The RSS chief said that countries like East Timor, South Sudan, and Kosovo emerged in the 21st century as a result of “religion-based population imbalance”. The three countries that Bhagwat mentioned have had histories of conflict rooted in ethnicity and religion.

“Seventy-five years ago, we also witnessed the effects of population imbalance. Due to religious imbalance in population, new countries were created, nations were split. To keep the population balance in check is necessary in the interest of the nation”, Bhagwat said.

According to projected figures from last year, 79 per cent Indians practice Hinduism, 15 per cent are Muslim and around 2 per cent are Christians.

Here is a look at the history of East Timor, Kosovo, and South Sudan to explain why Bhagwat alluded to them.


Also Read: ‘Religion-based imbalance can’t be ignored’ — Mohan Bhagwat calls for population control policy


East Timor 

An island country in southeast Asia, East Timor was under the colonial occupation of the British, the Dutch and the Portuguese. The Portuguese controlled it for more than four centuries and were also responsible for the spread of Christianity amongst Timorese. In 1975, it attained freedom from the Portuguese rule through a resistance movement but was soon invaded by Indonesia.

In a UN-supervised referendum held in 1999, 78.5 per cent of the people chose independence from Indonesia. The country was officially recognised by the UN in 2002. The East Timorese population was culturally different from Indonesia’s as the majority of Timorese were Catholics and spoke their own language, Tetun.

Describing the conflict in a paper titled ‘Religious Ironies in East Timor’, scholar Robert William Hefner wrote that in 1975, the East Timorese population was only about 35 to 40 per cent Catholic, and other than “a few Muslims in coastal towns”, the majority on non-Christians practiced “ancestral and ethnic” religions.

According to him, this changed after the Indonesian invasion.

“Most of the troops sent to Timor by Indonesian authorities… were Muslim. So too were most of the poor Indonesian migrants who came to Timorese towns in search of a better life. The result was that indigenous Timorese came to identify Indonesians and the occupation with Islam. This perception had a galvanizing effect on Timorese society. By the early 1990s, the proportion of Timorese professing to be Catholic had surged to more than 90 percent”.

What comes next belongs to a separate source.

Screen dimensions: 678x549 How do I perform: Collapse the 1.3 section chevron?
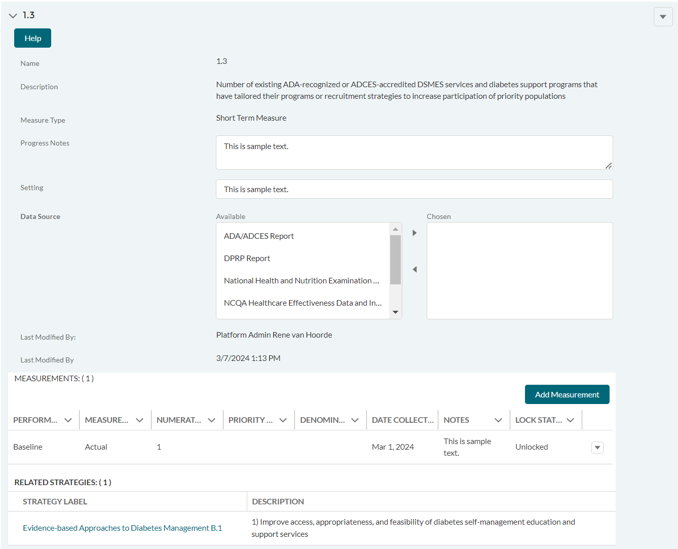pos(13,16)
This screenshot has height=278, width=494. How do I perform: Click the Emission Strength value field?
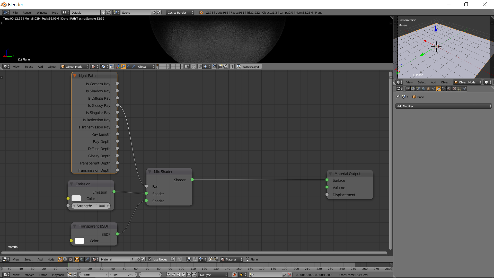coord(91,206)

According to the latest Census, 97.6 percent of the population in East Timor is Catholic, 1.96 percent are Protestant, and less than 1 percent are Muslim.

South Sudan 

South Sudan, which has a majority Christian population, became independent from the Muslim-dominated north Sudan after a referendum in 2011 that ended after years of civil war. The war continued for 22 years between the government in the predominantly Muslim, Arabic-speaking north Sudan and people from the south, with mostly Christian and other traditional religions.

After Sudan gained independence from its colonisers (first Egyptian and later British) in 1956, the government tried to create rules which undermined the Christian religion, for instance, nationalising missionary schools, eliminating Sunday holiday and keeping Friday (Jumma) as the weekly holiday and expelling Christian missionaries.

The majority population (60 per cent) is Christian while indigenous religions form 33 percent of the population and 6 percent are Muslim, according to the latest Census.

Kosovo 

Kosovo is an ethnic Albanian territory that was once part of the Federal Republic of Yugoslavia (comprising Serbia and Montenegro), rump of the old Yugoslavia that saw many of its constituent republics declaring independence in early 1990s. Kosovo was an autonomous province in Serbia. In 1998-99, the Kosovo Liberation Army fought against Serbian forces until NATO intervened and forced the latter to withdraw from Kosovo, which ultimately declared independence in 2008.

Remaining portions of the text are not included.